» TEXT SEGMENT
________
You are viewing a plain text version of this content. The canonical link for it is here.

Posted to dev@opennlp.apache.org by Aliaksandr Autayeu <al...@autayeu.com> on 2011/12/01 18:32:30 UTC

Re: proposal to move CLI tools into separate jar

>
> The primary reason is to have proper modularity, out of which follow other
>> things. The CLI does not belong to the library, and this should be
>> reflected in the structure, to avoid, for example that CLI classes are by
>> chance used somewhere in the library. For example, while working in this,
>> I
>> found the duplicated procedure. Proper code modularization makes one aware
>> of such things.
>>
>> James, thank you for input!
>>
>
> Do you have a sample here? As far as I know we almost don't have
> dependencies
> on the CLI package from other classes, expect for the formats package.
>
Yes. POSTaggerCrossValidator.java

import opennlp.tools.cmdline.CmdLineUtil;
import opennlp.tools.cmdline.TerminateToolException;

Why it does that? To throw a TerminateToolException it does not need to
throw anyway. If it is easy to make a dependency, they will creep in.



> I usually go to opennlp-tools, do a "mvn clean install" after a code change
> there and then type "bin/opennlp ..." to run the cli tools.
> With an additional module I need to build it as well, or I have the risk
> that
> things are out of sync. This out of sync happens once in a while with
> maxent.

OK, for you this is not comfortable. However, you are a developer, while
this refactoring will mostly benefit users, in terms of smaller
dependencies.
________
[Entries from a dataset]
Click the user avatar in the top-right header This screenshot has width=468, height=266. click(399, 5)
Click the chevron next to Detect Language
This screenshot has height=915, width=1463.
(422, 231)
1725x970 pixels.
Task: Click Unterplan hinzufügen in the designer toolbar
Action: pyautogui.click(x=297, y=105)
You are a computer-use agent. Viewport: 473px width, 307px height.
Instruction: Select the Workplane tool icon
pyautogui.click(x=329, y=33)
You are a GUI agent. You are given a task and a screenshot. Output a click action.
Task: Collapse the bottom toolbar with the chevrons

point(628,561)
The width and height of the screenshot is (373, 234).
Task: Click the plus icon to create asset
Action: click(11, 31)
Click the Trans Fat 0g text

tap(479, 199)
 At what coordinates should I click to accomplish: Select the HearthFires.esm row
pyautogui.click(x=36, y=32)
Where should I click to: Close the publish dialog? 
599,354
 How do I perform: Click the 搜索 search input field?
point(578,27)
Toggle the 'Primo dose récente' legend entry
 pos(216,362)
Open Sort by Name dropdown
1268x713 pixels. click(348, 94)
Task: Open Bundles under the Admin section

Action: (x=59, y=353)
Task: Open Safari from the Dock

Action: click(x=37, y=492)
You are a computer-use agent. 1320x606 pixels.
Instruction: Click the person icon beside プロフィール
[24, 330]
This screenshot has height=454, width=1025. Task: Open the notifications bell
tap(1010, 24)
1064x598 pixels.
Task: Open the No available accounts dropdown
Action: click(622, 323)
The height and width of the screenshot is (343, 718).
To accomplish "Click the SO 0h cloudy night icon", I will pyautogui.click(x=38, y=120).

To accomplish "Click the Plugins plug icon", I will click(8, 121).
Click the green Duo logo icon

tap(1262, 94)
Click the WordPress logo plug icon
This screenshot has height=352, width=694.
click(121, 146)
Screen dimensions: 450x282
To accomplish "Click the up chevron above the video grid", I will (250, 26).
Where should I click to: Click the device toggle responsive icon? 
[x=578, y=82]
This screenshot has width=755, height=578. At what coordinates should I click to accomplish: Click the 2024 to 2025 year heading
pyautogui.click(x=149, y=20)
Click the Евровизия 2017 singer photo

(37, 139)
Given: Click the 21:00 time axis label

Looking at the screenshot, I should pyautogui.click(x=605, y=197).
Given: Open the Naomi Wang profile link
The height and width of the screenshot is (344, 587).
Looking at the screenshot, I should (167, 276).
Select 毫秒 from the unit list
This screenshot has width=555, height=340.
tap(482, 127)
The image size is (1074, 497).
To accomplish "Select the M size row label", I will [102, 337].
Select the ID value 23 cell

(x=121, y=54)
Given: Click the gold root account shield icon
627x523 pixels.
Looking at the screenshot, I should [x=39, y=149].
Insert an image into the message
________
» TASK STATEMENT
Extend the mailing-list reply about moving the CLI tools into a separate jar, beginning right after its final sentence.

» OUTPUT
> >  and cause more issues;
>>>
>> Please, can you elaborate on this too? May be there is something I don't
>> know. Which issues this can cause?
>>
>
> Having three separate jar files (maxent, tools, cli) can cause issues when
> the
> versions are incompatible (maybe someone forget to update maxent),
> you need to put it three times on your class path, you can get issues
> with inter-module code changes, an additional step in the build which can
> go wrong, etc.
>
> Additionally I once in a while use the cli stuff to do testing in my
> UIMA-AS system.
> There it is just handy that the cli stuff is on my server by default.
>
OK, so that's one more inconvenience. By the way, is it a good practice to
do this way? I would install a proper binary installation which is provided
and use a script. Own dog food kind of thing.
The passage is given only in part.